------ Dataset excerpts ------

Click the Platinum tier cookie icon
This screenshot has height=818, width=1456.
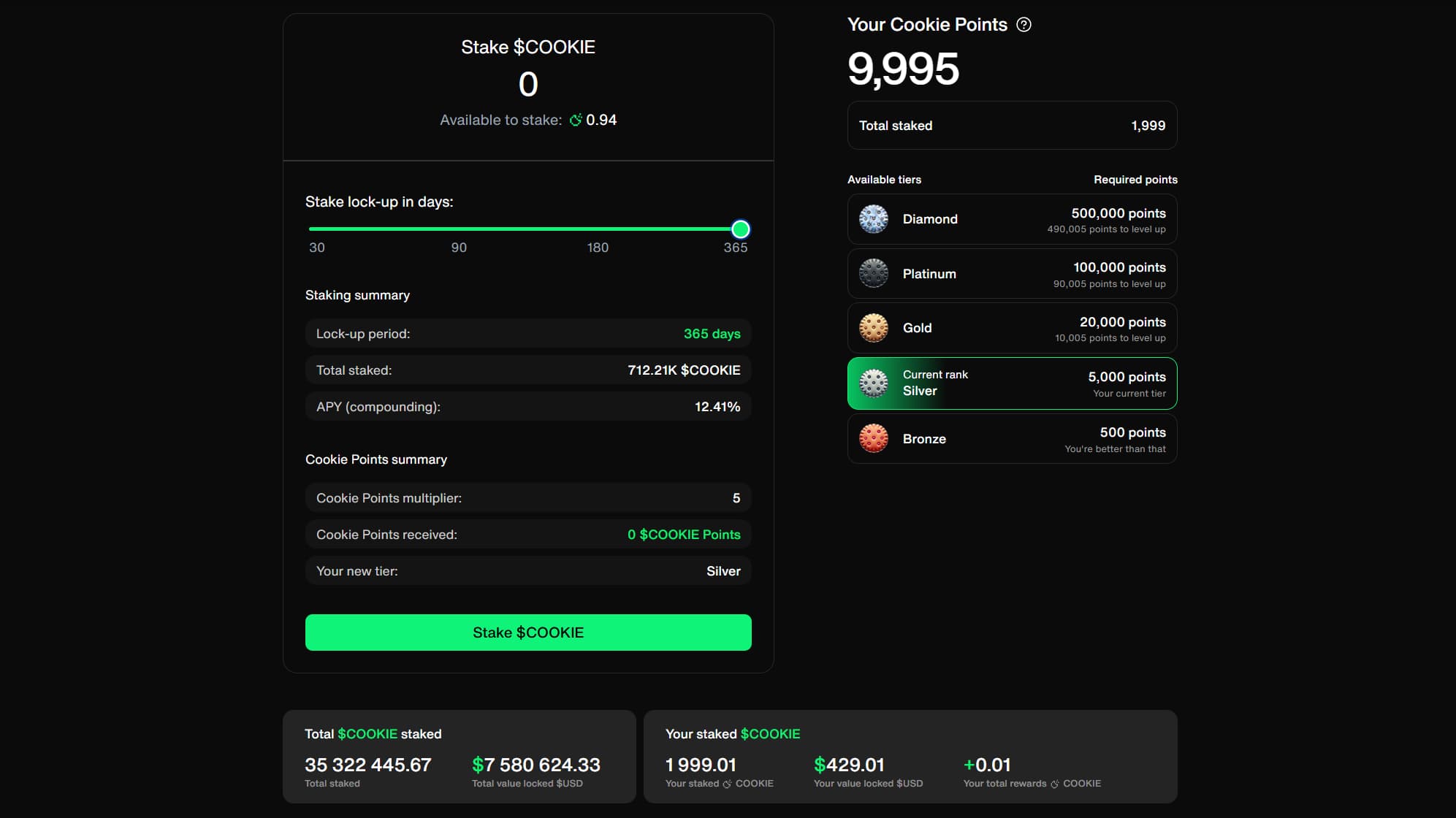click(x=873, y=274)
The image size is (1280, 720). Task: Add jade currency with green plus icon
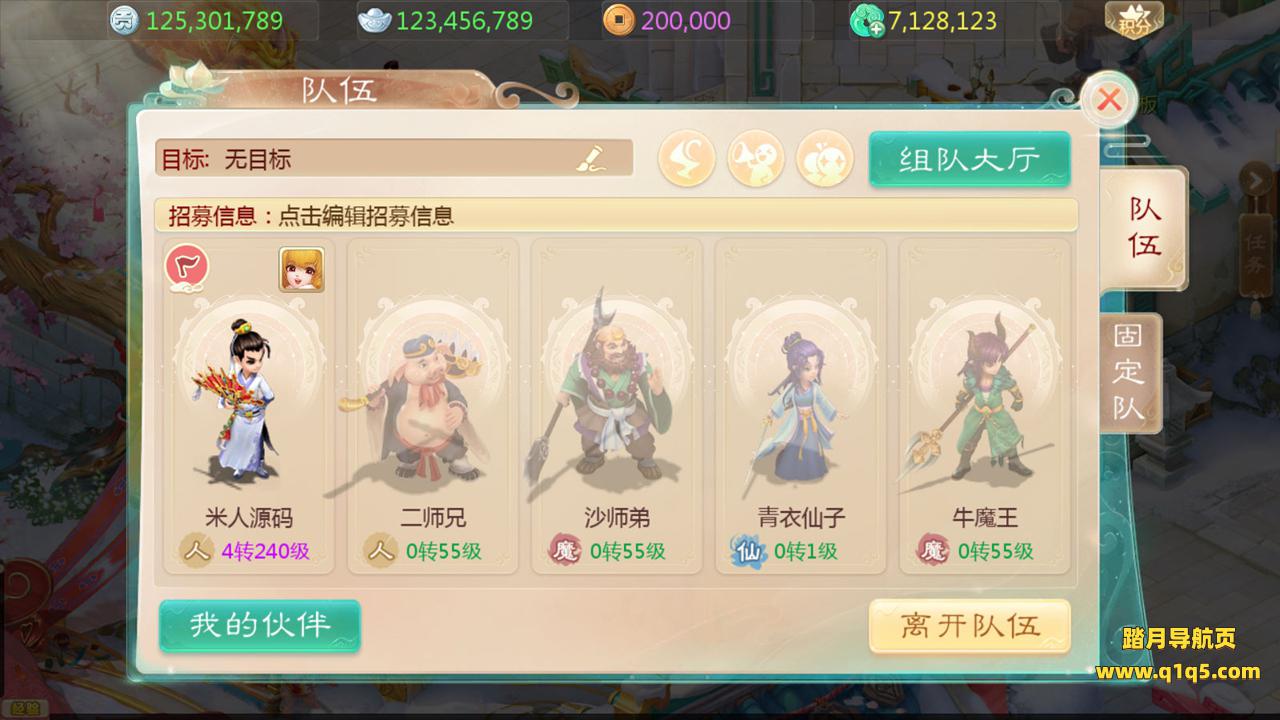[x=866, y=20]
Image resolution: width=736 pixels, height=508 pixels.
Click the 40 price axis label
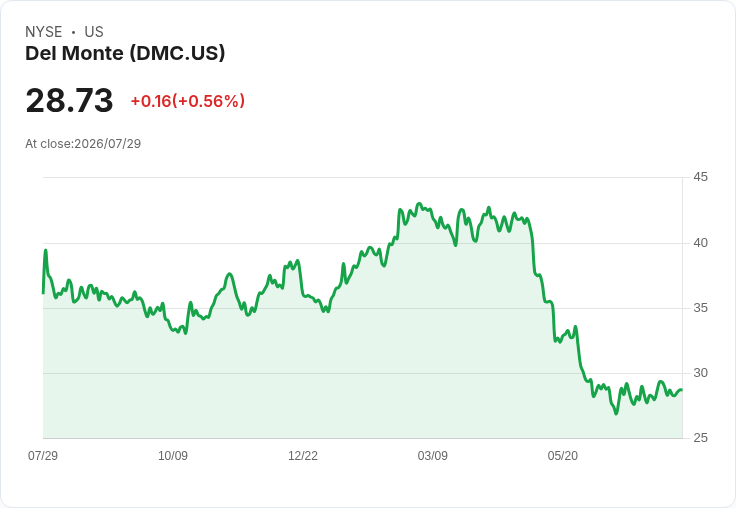click(x=700, y=243)
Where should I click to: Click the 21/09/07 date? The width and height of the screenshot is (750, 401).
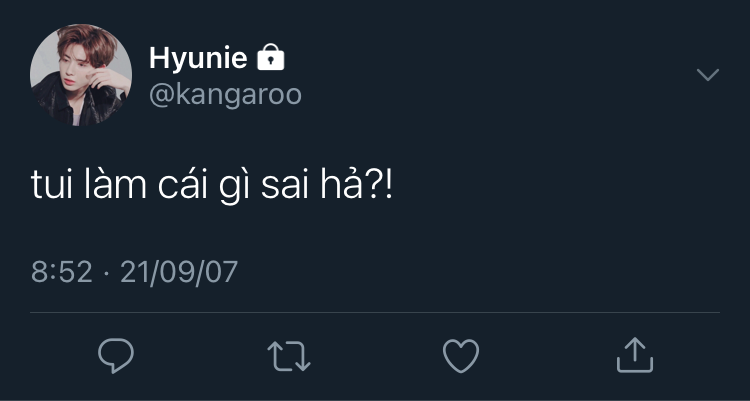(x=179, y=272)
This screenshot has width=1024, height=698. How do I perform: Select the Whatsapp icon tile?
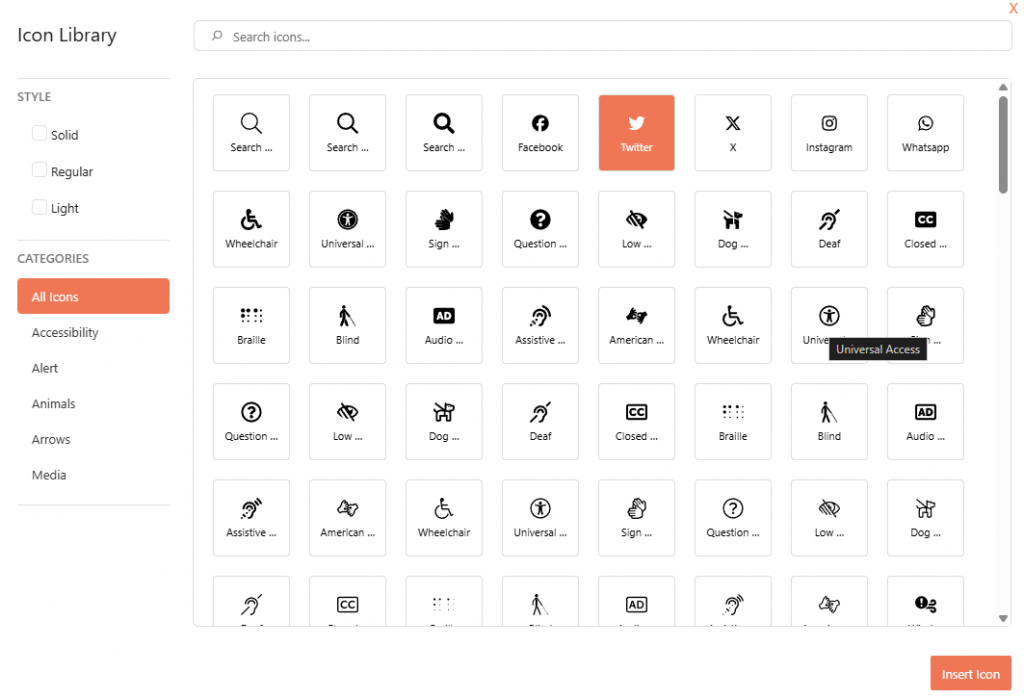tap(925, 133)
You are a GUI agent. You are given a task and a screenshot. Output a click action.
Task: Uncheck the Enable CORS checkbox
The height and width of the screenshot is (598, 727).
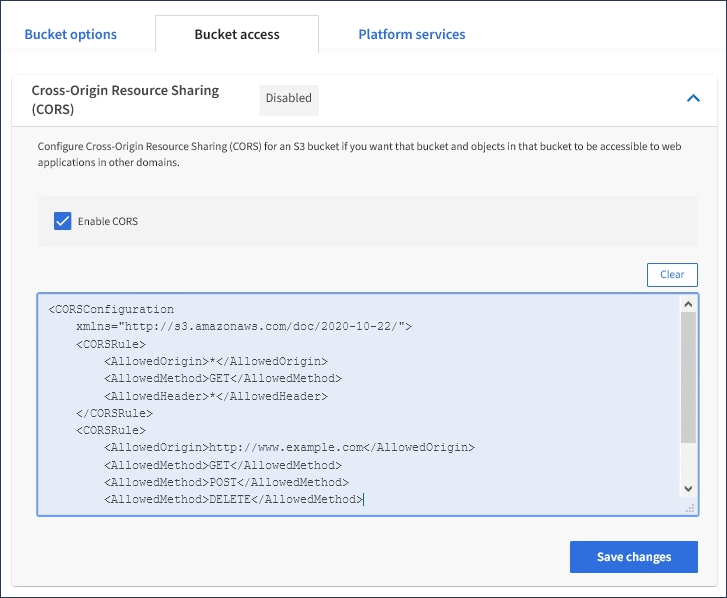point(62,221)
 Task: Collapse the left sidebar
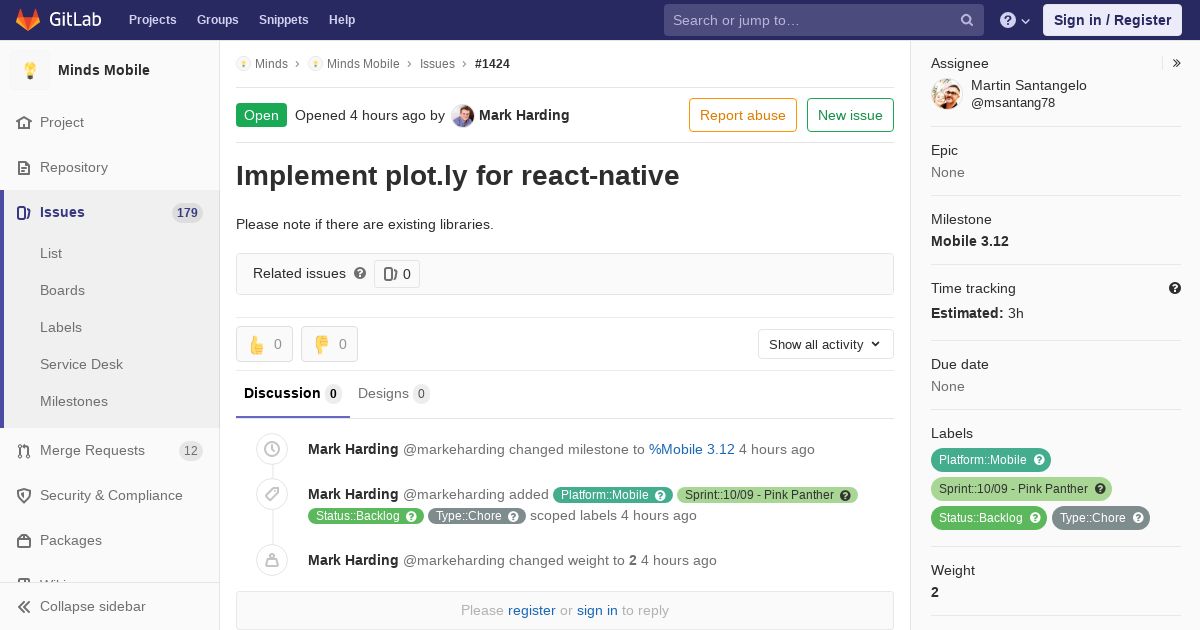(82, 606)
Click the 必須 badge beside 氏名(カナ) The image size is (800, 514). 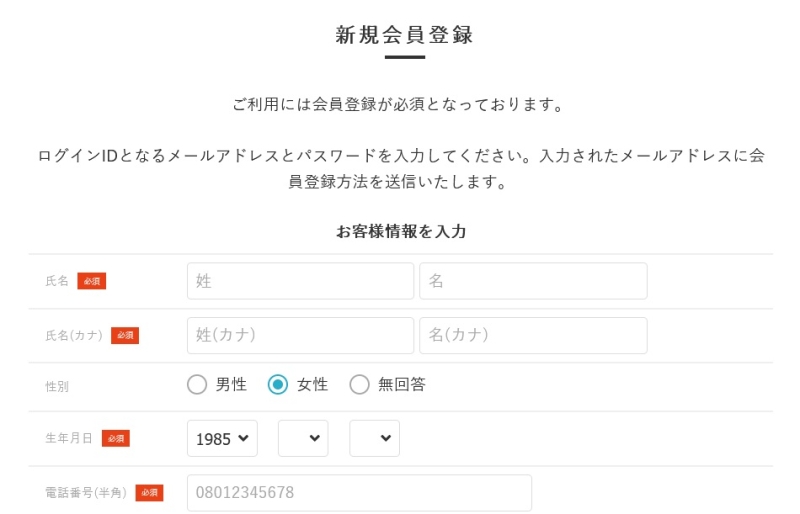coord(125,335)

------

Could you shift the coordinates in the answers by adding 114 to every number, and give again the part of the material that opens with the line containing "Where should I" and closes with the line containing "tap(925, 133)", requests included? Leave the pictures out.

### Task result
Where should I click to: Click the 21/09/07 date? The width and height of the screenshot is (750, 401).
(x=293, y=386)
This screenshot has width=1024, height=698. How do I perform: Select the Whatsapp icon tile?
tap(1039, 247)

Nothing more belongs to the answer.